## [依頼内容 1]
バスツアーの文章から、「夫は若い頃に社員旅行でバスに乗り、酷く酔ったことがトラウマになっていた。」で始まり「夫のキャンセル料は思ったほどかからなかった。」で終わる部分をそのまま書き写してください。
## [依頼内容 2]
バスツアーの文章について、次の問いに答えてください。
(a) 筆者が参加したのは1月のいつごろの回ですか。
(b) 夫は前日に何を飲んで二日酔いになりましたか。
(c) 途中で立ち寄った酒蔵では何をしましたか。

## [読む抜粋]
· · · · ·
かれこれ10年以上前の話になるが、最寄り駅から出発する日帰りバスツアー「成田山新勝寺、香取神宮、鹿島神宮初詣の旅」というのに申し込んだ。
新聞の折り込みチラシか何かでたまたま見つけたツアーだった。
初詣ツアーは1月いっぱいやっていて、わたしは1月下旬の回に参加した。

夫を誘ったら、行くと言ったので、2人分申し込んでいた。

ところが当日になって、夫がドタキャンした。
夫は若い頃に社員旅行でバスに乗り、酷く酔ったことがトラウマになっていた。
その上、前日飲んだワインで二日酔いになった。
夫は酒豪だが、体質的にワインが合わないらしい。

じゃ、ひとりで行ってくるね。

わたしは初めてのバスツアーに意気揚々と出掛けた。

日帰り旅行は着替えも化粧品も持っていかなくていいので、とても身軽だ。

目的地まで、ただバスに乗っていればいいというのも気楽だ。

夫のキャンセル料は思ったほどかからなかった。
2人席をひとりで占拠できるしあわせ。

それまで旅といえば、どこへ行くにも誰かにプランを練ってもらい、ただ付いていくだけだった。
バス旅行も何も考えなくていいという点は同じだが、集合場所、集合時刻は自分でしっかり覚えておかなければならない
バスの車体も間違えないようにちゃんと目に焼き付ける。
適度な緊張感がなんとも新鮮だ。

このツアーは毎年人気らしく、常連さんもいるようだった。

道中、車内でいろいろな紙が回ってくる。
成田山新勝寺のお札の申し込み書。
バス内で食べるお弁当。
千葉銘菓や鉄砲漬けなど、各種お土産の申し込み書。

至れり尽せりだ。
申し込めば、お札もお土産もバスを降りる時に用意されている。

香取神宮、鹿島神宮などはたぶんこのツアーに参加しなければ行くことはなかっただろう。
神宮というだけあって、どちらも立派なお宮だった。

途中、酒蔵に立ち寄って鏡開きなどもした。
お酒を買いたい人は買い、買いたくなければ買わなくていい。 
味見だけでもいい。

トイレ休憩を兼ねた立ち寄り先は何箇所かあったが、強引に何かを売りつけられたりはない。

バス旅行って楽しいな。
一人旅も呑気でいいな。

これに味を占めたわたしは、以後何度かバス旅行に参加した。
· · · · ·
## [提供データ]
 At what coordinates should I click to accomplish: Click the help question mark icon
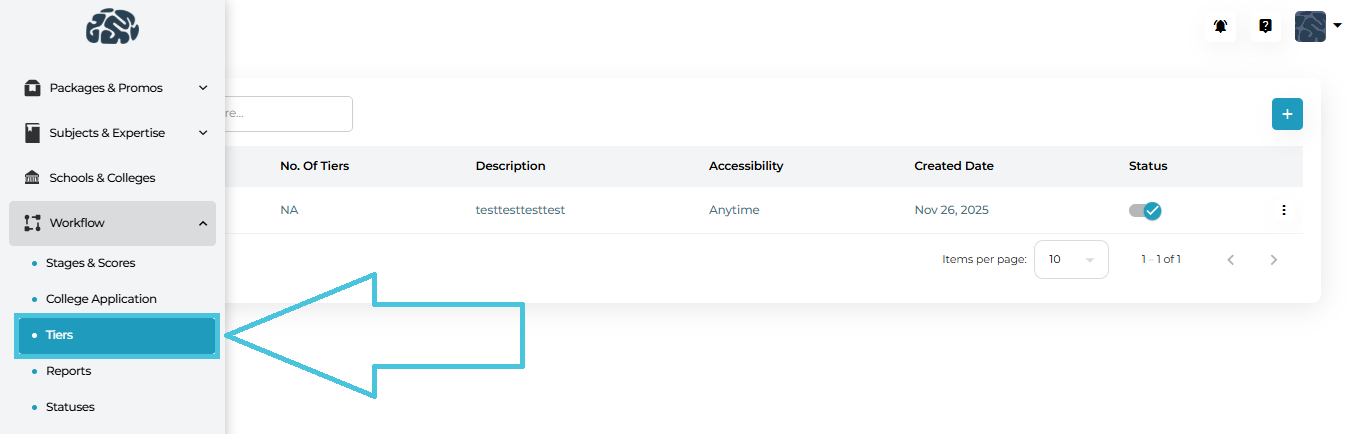[1265, 27]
· · · · ·
## [最終回答 1]
夫は若い頃に社員旅行でバスに乗り、酷く酔ったことがトラウマになっていた。
その上、前日飲んだワインで二日酔いになった。
夫は酒豪だが、体質的にワインが合わないらしい。

じゃ、ひとりで行ってくるね。

わたしは初めてのバスツアーに意気揚々と出掛けた。

日帰り旅行は着替えも化粧品も持っていかなくていいので、とても身軽だ。

目的地まで、ただバスに乗っていればいいというのも気楽だ。

夫のキャンセル料は思ったほどかからなかった。

## [最終回答 2]
(a) 1月下旬の回
(b) ワイン
(c) 鏡開きなど